Date: Sat, 16 Mar 1996 02:16:49 +0100
To: marxism-AT-jefferson.village.virginia.edu
From: m-14970-AT-mailbox.swipnet.se (Hugh Rodwell)
Subject: Re: Critique of Trotskyism


Chris writes:

>The paradox is that the collapse of socialism in Eastern Europe has
>provided a space for the total reexamination of what Marxism means.

I don't think there's a paradox here at all.

In the first place what collapsed in Eastern Europe and a lot of Asia was
not socialism. The bureaucratic Stalinist regimes collapsed - they sold out
to imperialism, accompanied by a wave of popular revulsion at themselves
and their tradition of treachery and oppression.

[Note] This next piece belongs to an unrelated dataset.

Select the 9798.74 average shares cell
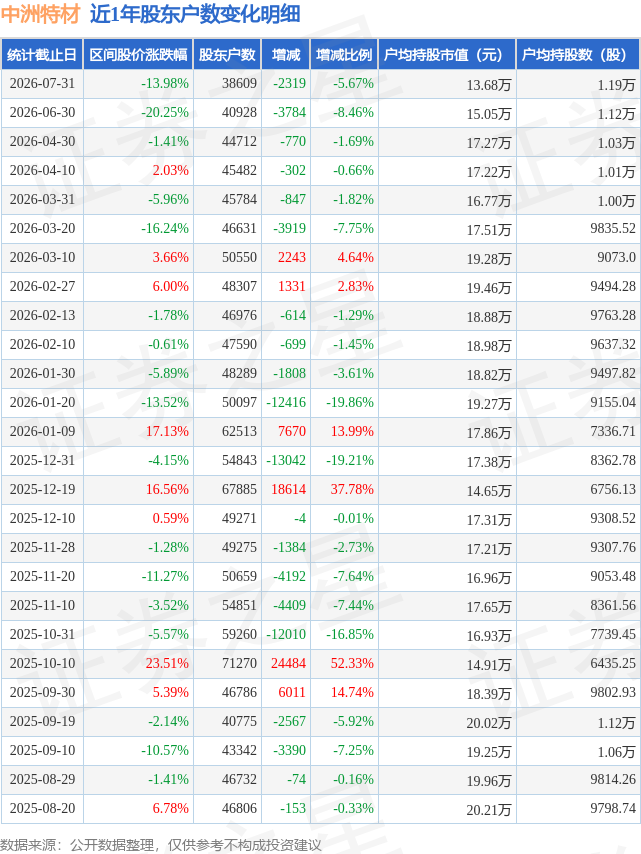Viewport: 641px width, 854px height. click(613, 808)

Second, the non-capitalist foundations of the states of the ex-Soviet bloc
have been proving far more resilient than any bourgeois experts or
superficial journalists anticipated. This resilience is getting an echo in
the minds of the people, not just in the reactionary Stalinist nostalgia of
the Zhirinovskys but in the minds of ordinary workers having to fight for
what used to be automatic rights. Kissinger and co were right to speak of a
window of opportunity for imperialism of one or at most two years, that
would last as long as the people of these countries were anaesthetized by
the euphoria of getting Stalinism off their backs.

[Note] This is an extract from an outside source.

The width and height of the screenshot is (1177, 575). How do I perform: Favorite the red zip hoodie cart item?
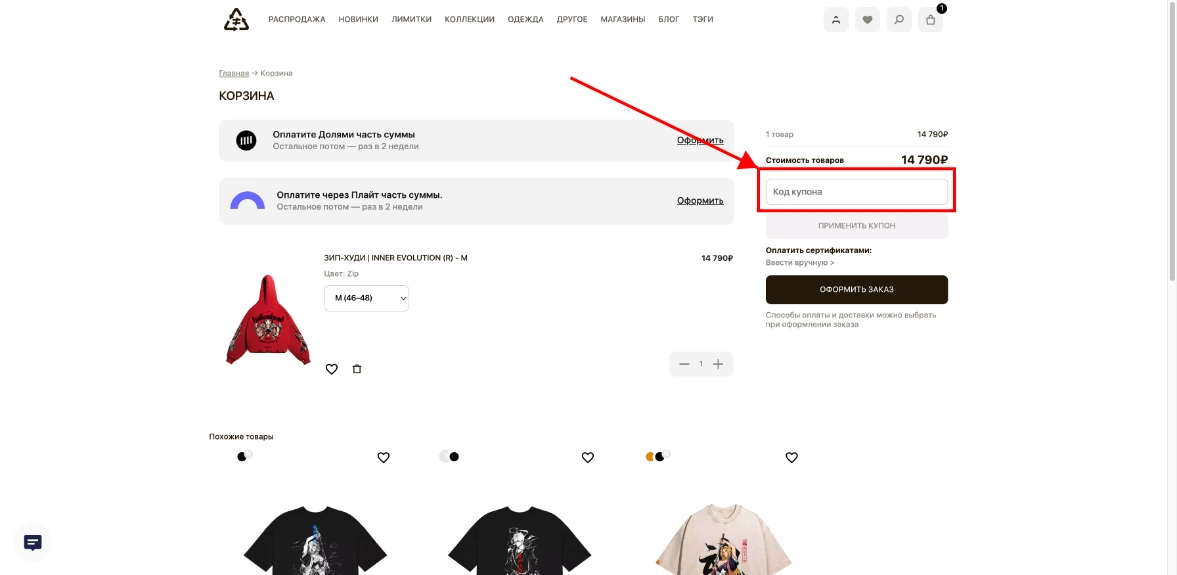332,369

Third, there's a space for Marxism all right, but a total reexamination is
only necessary for those who equated Stalinist practice and theory with
Marxism. Chris doesn't discuss the concrete people doing the reassessment.
As far as political organizations are concerned, the further away from
orthodox Trotskyism they are located, the more thorough-going will their
reexamination have to be. As far as the class is concerned, there is a real
space for developing Marxist perspectives undistorted by the lies and
silences of Social-Democrat and particularly Stalinist leaderships.
Millions more people will now come into contact with Marxist ideas,
explanations and proposals for revolutionary action without immediately
running up against nationalist barriers and class-collaborationist
strategies.

In other words, the sellout of the Stalinist bureaucracy to imperialism is
no paradox, the resilience of the non-capitalist economic base is no
paradox, and the space for Marxism is no paradox. These developments
reinforce some basic principles, and open the way to better forms of
discussion and approaches to action than we have seen previously.